— Problem description —
Render the lines of the listing below, starting at the line that contains "Where should I click to: Select" and ending at the final line of the listing, as a Markdown table with the columns Row and Text, leaving out blank lines.

— Provided data —
========================================================================

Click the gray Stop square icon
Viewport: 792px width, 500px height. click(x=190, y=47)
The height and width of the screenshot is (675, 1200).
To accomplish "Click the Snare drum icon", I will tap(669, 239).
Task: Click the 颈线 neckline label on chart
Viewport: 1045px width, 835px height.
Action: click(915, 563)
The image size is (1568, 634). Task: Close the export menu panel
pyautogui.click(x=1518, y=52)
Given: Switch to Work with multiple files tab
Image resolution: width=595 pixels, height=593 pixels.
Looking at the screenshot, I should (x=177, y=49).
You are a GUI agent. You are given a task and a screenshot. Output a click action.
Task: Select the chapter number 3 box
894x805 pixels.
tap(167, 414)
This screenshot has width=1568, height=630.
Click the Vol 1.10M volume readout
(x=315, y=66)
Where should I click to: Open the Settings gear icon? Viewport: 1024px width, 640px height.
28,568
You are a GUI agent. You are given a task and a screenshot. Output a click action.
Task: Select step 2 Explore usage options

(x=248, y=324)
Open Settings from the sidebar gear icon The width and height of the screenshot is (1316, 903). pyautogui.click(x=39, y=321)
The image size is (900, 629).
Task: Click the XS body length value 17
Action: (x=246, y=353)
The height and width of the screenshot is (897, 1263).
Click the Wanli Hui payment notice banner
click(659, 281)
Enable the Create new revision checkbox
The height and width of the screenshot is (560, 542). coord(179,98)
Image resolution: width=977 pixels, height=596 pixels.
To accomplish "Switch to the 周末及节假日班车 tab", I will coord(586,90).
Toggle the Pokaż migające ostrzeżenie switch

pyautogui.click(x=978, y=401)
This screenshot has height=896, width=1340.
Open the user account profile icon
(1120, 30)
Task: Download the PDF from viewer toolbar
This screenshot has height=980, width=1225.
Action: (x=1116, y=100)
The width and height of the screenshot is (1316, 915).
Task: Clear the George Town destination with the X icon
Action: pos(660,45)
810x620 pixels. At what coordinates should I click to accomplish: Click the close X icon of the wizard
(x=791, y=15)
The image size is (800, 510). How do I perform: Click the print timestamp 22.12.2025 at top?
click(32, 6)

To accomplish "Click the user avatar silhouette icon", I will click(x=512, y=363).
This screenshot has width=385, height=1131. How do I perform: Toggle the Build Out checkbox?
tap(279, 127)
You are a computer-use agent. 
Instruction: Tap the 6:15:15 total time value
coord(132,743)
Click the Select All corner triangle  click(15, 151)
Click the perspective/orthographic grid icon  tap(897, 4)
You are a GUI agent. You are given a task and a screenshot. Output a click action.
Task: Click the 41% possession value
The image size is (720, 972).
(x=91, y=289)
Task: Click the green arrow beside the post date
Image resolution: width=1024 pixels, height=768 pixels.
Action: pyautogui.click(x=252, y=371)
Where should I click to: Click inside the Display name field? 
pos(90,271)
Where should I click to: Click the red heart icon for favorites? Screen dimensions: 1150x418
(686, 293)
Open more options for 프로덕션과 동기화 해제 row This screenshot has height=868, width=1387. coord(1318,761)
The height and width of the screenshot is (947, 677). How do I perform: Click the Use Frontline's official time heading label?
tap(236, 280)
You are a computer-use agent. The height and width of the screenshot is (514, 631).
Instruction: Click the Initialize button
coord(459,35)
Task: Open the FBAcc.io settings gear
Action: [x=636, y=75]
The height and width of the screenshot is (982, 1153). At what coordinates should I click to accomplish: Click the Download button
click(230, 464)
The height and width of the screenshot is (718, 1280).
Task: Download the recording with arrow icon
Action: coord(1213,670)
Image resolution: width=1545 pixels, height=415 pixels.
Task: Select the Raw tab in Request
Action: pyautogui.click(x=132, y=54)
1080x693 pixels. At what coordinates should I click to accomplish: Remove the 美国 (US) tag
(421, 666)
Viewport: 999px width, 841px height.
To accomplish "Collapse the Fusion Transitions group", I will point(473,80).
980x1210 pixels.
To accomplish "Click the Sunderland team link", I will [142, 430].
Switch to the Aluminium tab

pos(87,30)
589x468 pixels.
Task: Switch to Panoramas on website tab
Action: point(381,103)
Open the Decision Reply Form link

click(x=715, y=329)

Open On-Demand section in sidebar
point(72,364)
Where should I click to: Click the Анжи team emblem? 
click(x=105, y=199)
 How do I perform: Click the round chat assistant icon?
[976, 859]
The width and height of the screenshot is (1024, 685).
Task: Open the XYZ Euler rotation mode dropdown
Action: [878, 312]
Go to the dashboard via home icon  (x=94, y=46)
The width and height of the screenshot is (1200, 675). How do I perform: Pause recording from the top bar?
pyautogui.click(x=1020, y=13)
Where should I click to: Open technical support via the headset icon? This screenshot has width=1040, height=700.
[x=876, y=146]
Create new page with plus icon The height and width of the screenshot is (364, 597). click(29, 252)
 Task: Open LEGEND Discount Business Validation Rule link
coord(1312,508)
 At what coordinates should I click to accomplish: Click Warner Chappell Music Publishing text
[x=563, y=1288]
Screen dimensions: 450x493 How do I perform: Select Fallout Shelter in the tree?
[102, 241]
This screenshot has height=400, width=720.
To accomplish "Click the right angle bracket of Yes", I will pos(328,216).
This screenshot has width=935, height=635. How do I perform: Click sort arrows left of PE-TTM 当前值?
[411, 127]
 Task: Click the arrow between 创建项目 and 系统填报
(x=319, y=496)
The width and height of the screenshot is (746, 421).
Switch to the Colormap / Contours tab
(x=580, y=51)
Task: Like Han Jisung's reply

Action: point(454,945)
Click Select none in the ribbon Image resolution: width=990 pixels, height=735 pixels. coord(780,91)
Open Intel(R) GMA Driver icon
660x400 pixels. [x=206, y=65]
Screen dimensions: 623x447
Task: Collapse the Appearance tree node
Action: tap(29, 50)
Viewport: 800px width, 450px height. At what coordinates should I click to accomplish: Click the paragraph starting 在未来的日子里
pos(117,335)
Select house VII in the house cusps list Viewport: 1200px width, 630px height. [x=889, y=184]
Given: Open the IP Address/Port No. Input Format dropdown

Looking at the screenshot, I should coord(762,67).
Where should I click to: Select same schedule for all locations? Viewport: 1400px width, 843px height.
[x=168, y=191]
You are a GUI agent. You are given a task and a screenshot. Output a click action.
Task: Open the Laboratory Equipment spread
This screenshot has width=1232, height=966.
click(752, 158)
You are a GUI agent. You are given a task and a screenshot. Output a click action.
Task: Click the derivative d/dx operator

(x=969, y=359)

========================================================================

— Exercise output —
| Row | Text |
|---|---|
| 1 | Where should I click to: Select same schedule for all locations? Viewport: 1400px width, 843px height. |
| 2 | [x=168, y=191] |
| 3 | You are a GUI agent. You are given a task and a screenshot. Output a click action. |
| 4 | Task: Open the Laboratory Equipment spread |
| 5 | This screenshot has width=1232, height=966. |
| 6 | click(752, 158) |
| 7 | You are a GUI agent. You are given a task and a screenshot. Output a click action. |
| 8 | Task: Click the derivative d/dx operator |
| 9 | (x=969, y=359) |